それも血を見るほどの殴り合い。最初は口喧嘩から始まったものの、段々エスカレートしていって、日頃の恨みを持つ私は我慢の限界に達し、両手の指で天敵の顔面を力一杯ひっかいた。
伸ばしていた爪のせいで、天敵の顔面には、うっすらと幾筋も血が滲んだ。
すると激怒した天敵は反撃に出て、力一杯、私の横面を張り倒し、そのあげく、私は口の中が切れ、歯こそ折れなかったけれど、双方、流血の大騒ぎとなった。
花瓶は割れるわ、椅子は宙を飛ぶわで、まさに何でもありだった。
騒ぎを聞きつけた母は自分の周りを飛び交う物を器用によけながら、二人が取っ組み合ってるそばで、「二人とも兄弟なのに、頼むから仲良くして~」とおいおい泣いていた。

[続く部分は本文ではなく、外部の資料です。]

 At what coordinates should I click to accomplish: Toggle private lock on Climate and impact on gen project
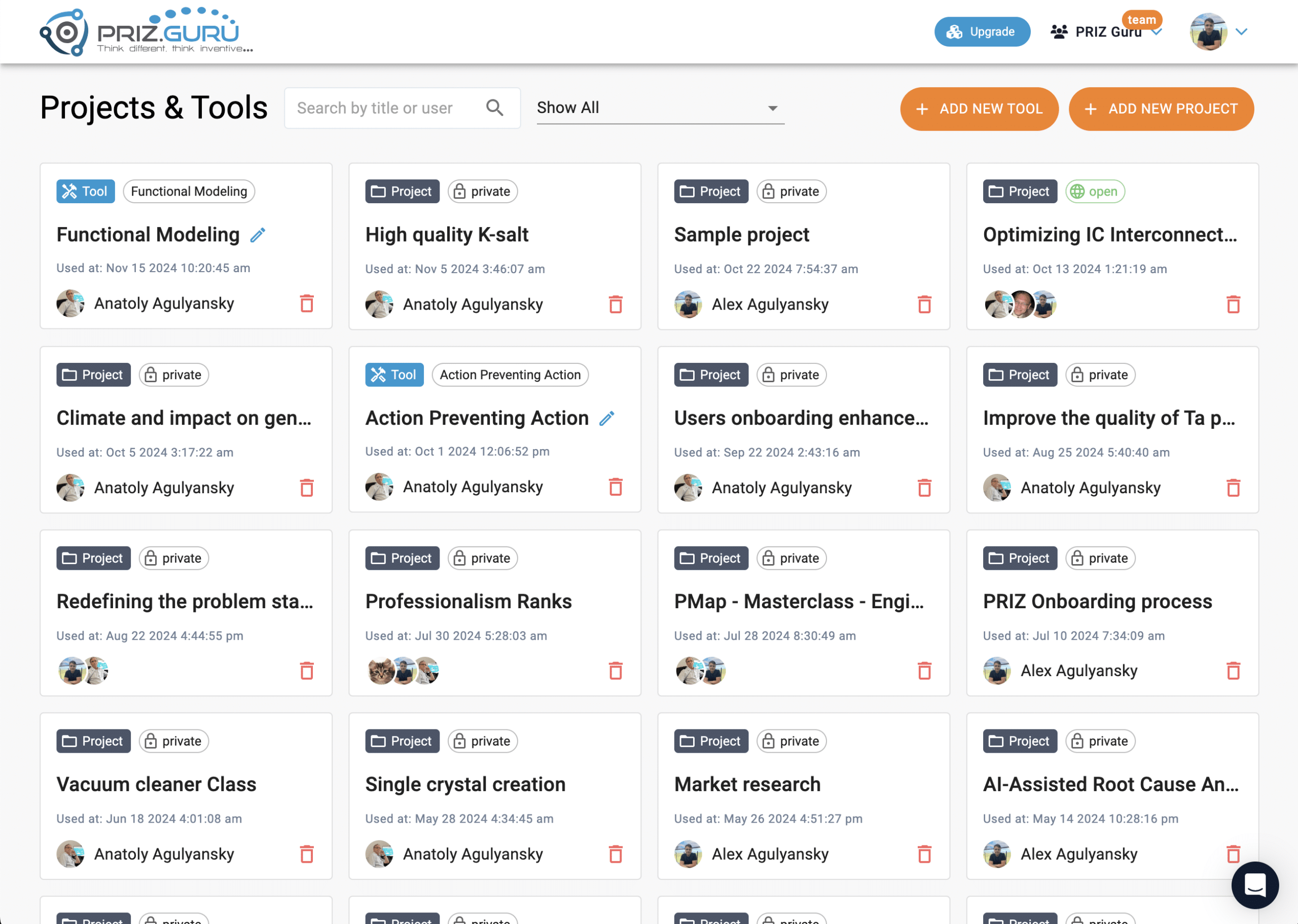[171, 375]
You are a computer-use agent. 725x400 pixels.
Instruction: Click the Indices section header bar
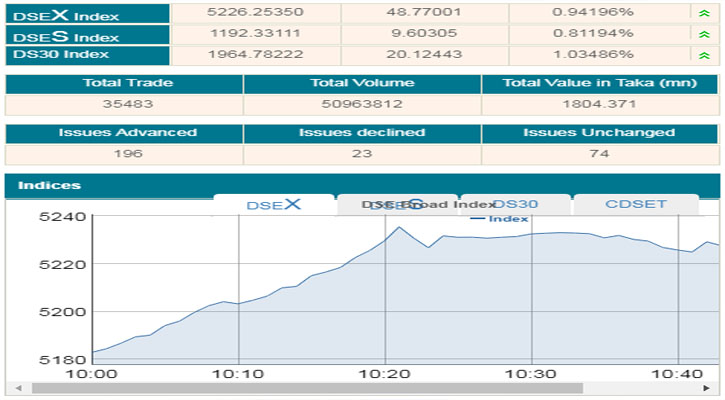pos(362,185)
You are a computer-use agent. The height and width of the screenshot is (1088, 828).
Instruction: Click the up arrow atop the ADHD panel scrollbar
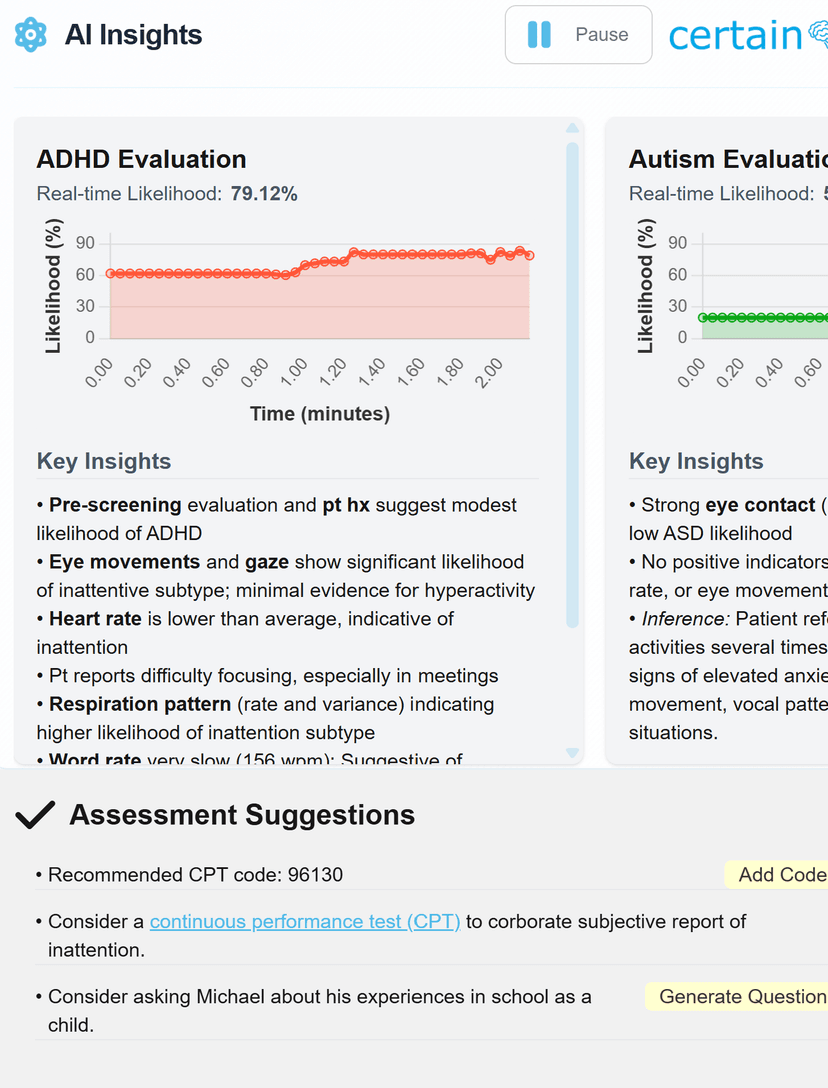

普通の母親なら、妹に手を上げた兄に怒るだろうに、母は私に「先に手を出した、あんたが悪い!!」と、こっぴどく怒られた。
あれは兄弟喧嘩のうちでも昭和史に残る名勝負だったね~っと正月に皆が集まり、お酒が入ると、必ず、その名勝負の話題になる。
今、私も兄も天敵同志では無くなったものの、顔を見れば、あの時の取っ組み合いを思い出し、戦闘態勢に入ってしまうのが可笑しい。